• _Text excerpt_:
===

I flipped open my bible in search of a verse about Weakness.. instead I found a story about vulnerability. Which makes sense, we are most vulnerable when we are not in God’s hands. Genesis 20:2.  I won’t recite it but I will write the footnotes, which may have more impact. “Abraham had used this same trick before to protect himself. Although Abraham is one of our heroes of faith, he did not learn his lesson well enough the first time. In fact, by giving in to the temptation again, he risked turning a sinful act into a sinful pattern of lying whenever he suspected his life in danger. No matter how much we love God, certain temptations are especially difficult to resist. These are the vulnerable spots in our spiritual armor. As we struggle with these weaknesses, we can be encouraged to know that God is watching out for us just as he did for Abraham”.

I am not perfect. Andy was not perfect. No one is perfect. But maybe accepting that is the first step towards healing from a past we can never forget.

Healing Eyes

Returning to the island (again)

===

• _Given data_:
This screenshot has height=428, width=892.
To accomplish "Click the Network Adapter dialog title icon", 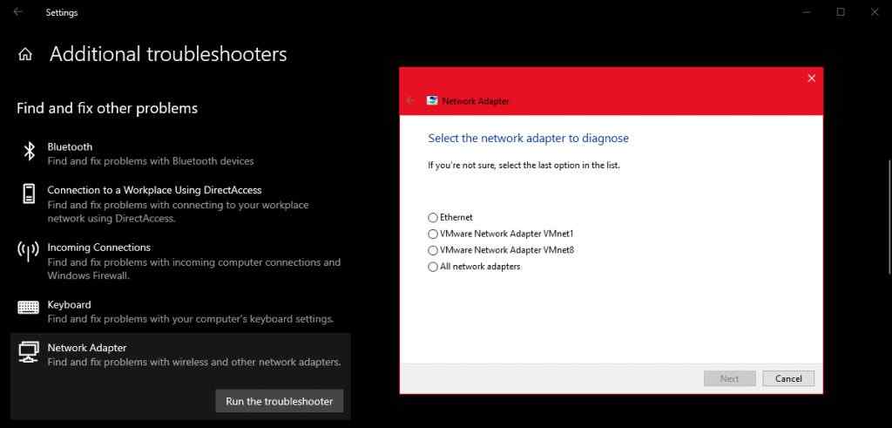I will 431,101.
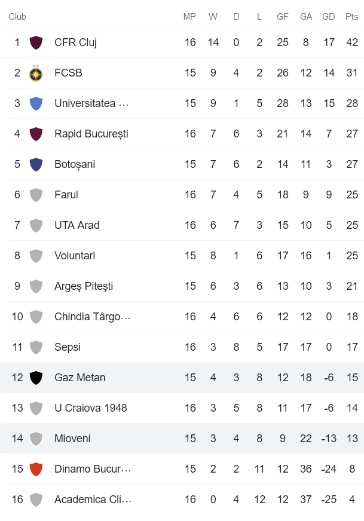This screenshot has width=364, height=521.
Task: Click the Farul gray shield icon
Action: pyautogui.click(x=36, y=195)
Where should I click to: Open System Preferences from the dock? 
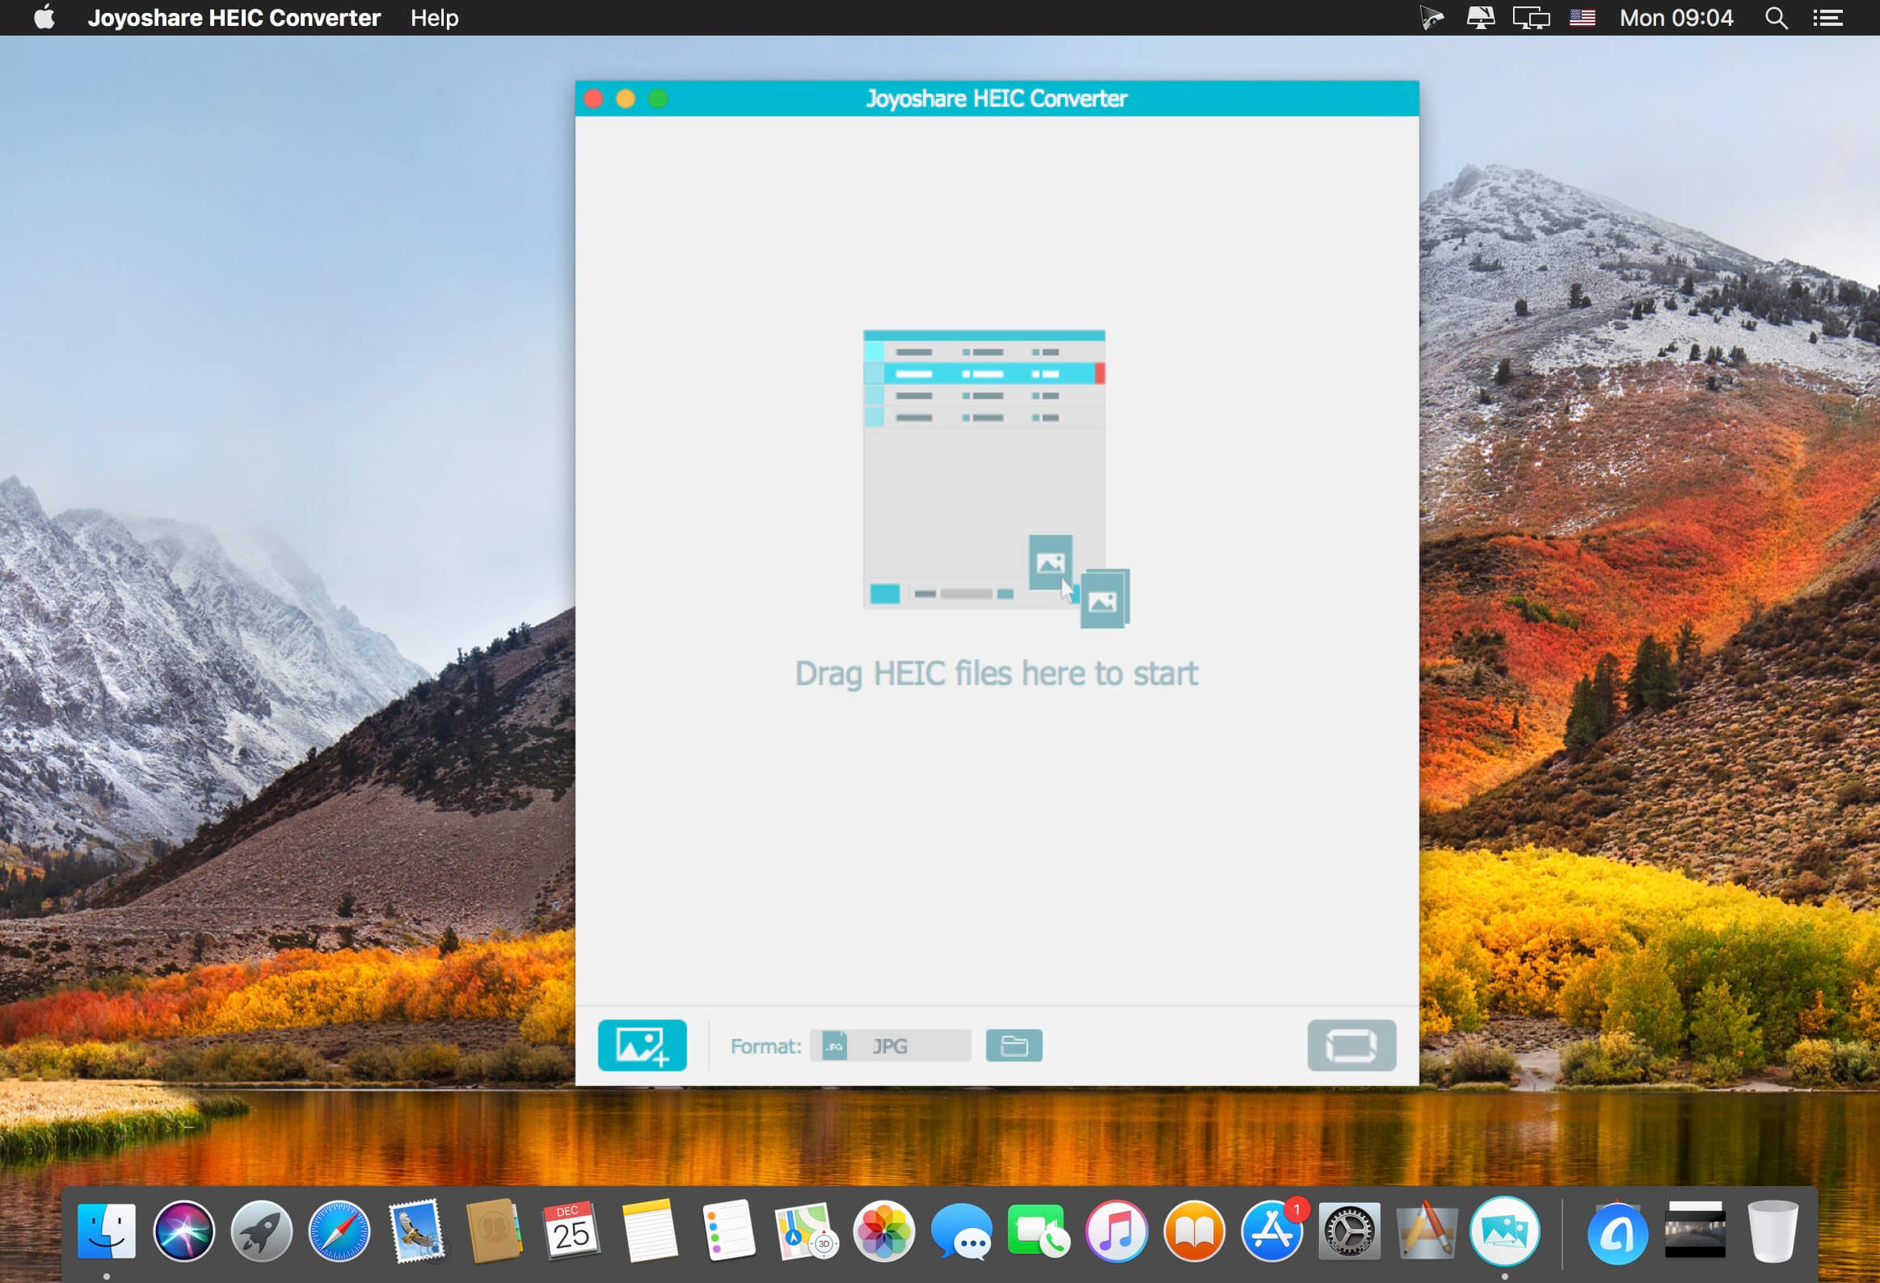1349,1231
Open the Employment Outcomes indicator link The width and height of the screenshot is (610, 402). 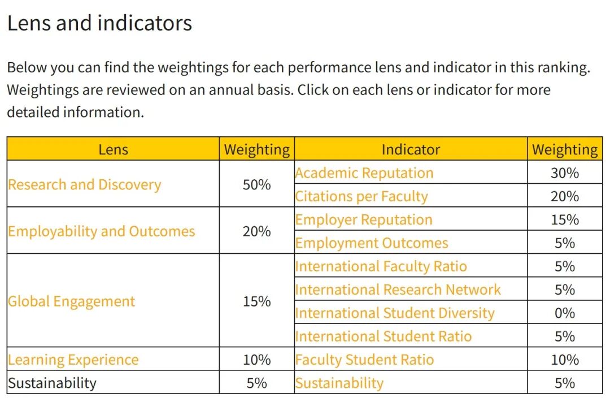pos(372,243)
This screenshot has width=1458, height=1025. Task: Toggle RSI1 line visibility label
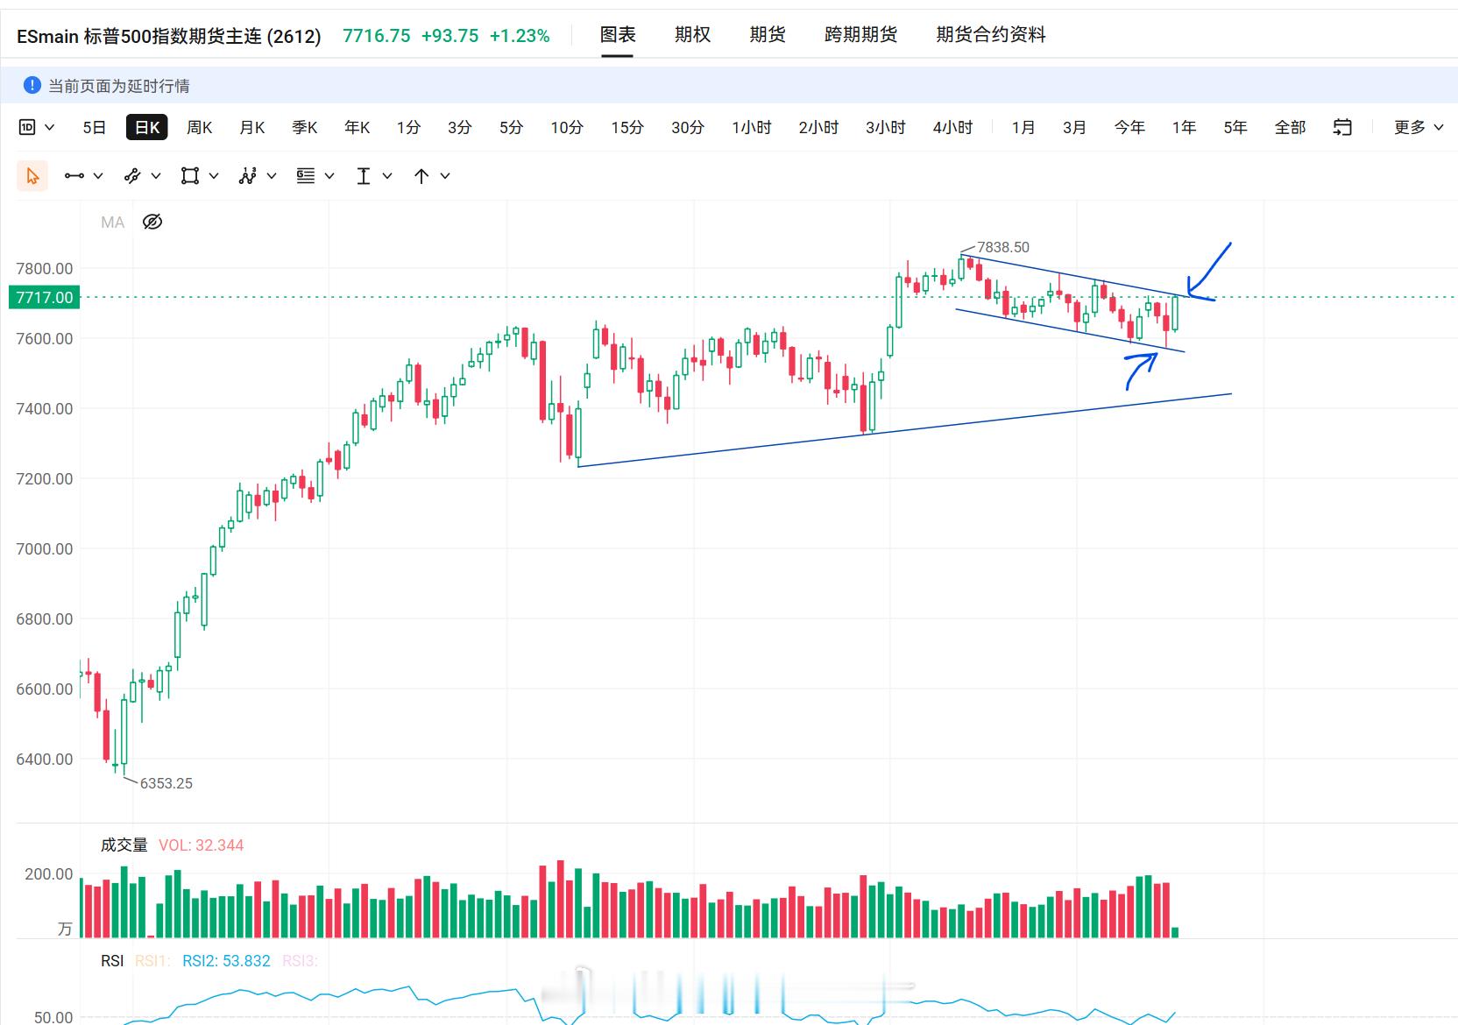[152, 961]
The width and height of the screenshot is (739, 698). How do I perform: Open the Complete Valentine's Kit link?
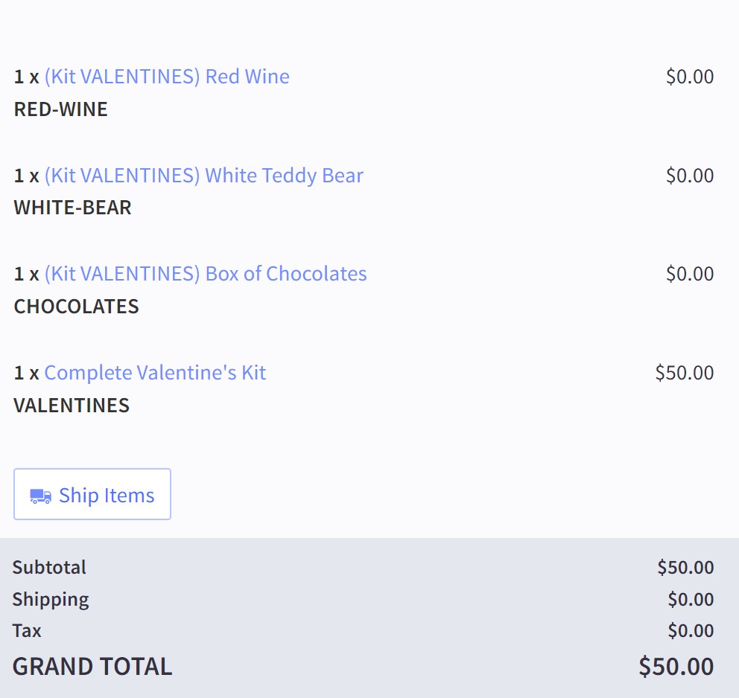[155, 373]
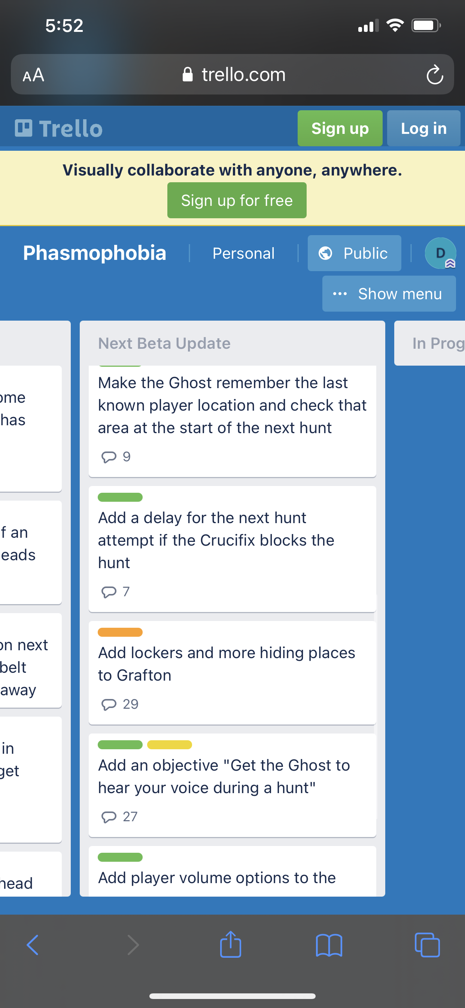Expand the Show menu board panel
This screenshot has width=465, height=1008.
[x=388, y=293]
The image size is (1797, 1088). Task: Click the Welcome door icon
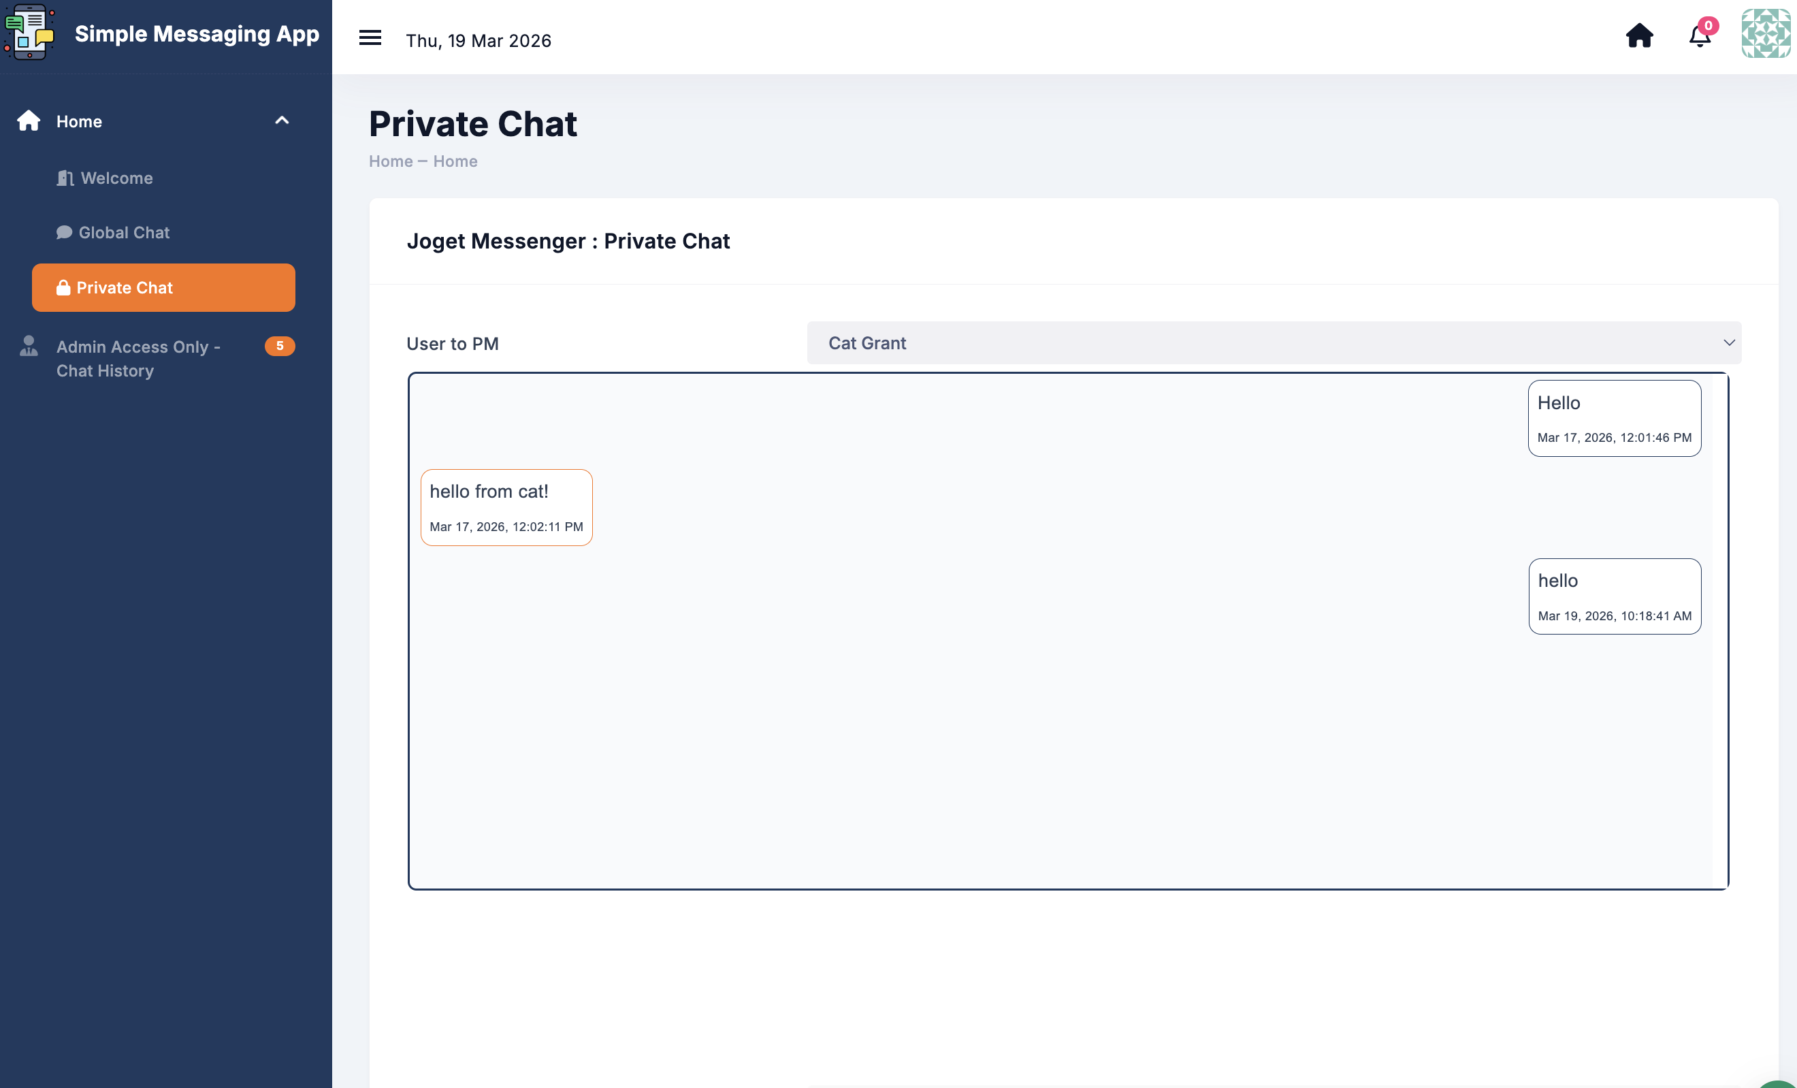[65, 178]
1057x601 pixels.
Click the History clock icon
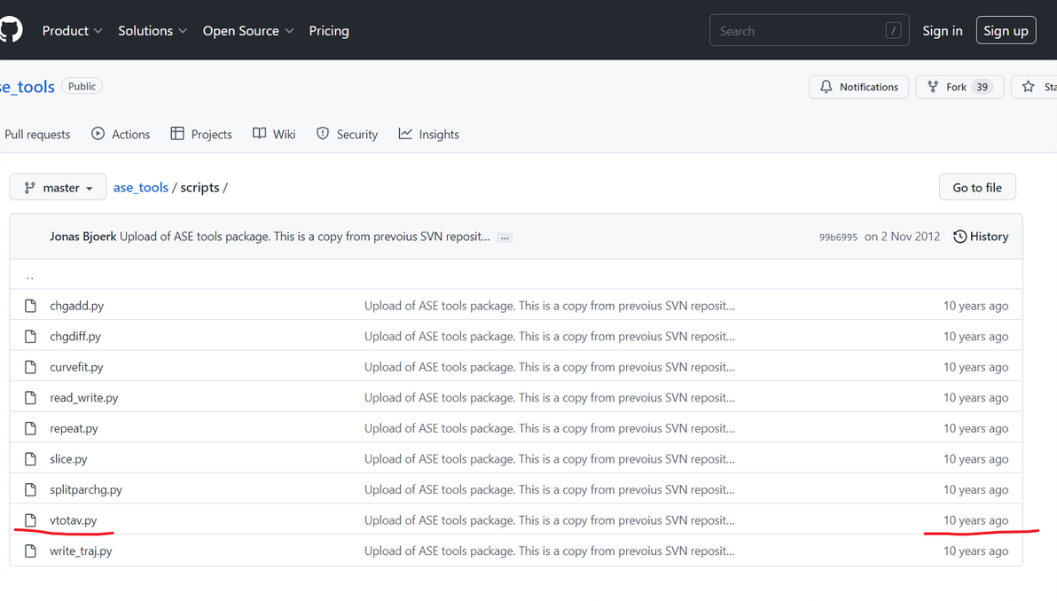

===

• _Requirement_: Please extract everything from "I am not perfect." down to "can never forget." in the reflection on vulnerability, copying it word for word.

• _Solution_:
I am not perfect. Andy was not perfect. No one is perfect. But maybe accepting that is the first step towards healing from a past we can never forget.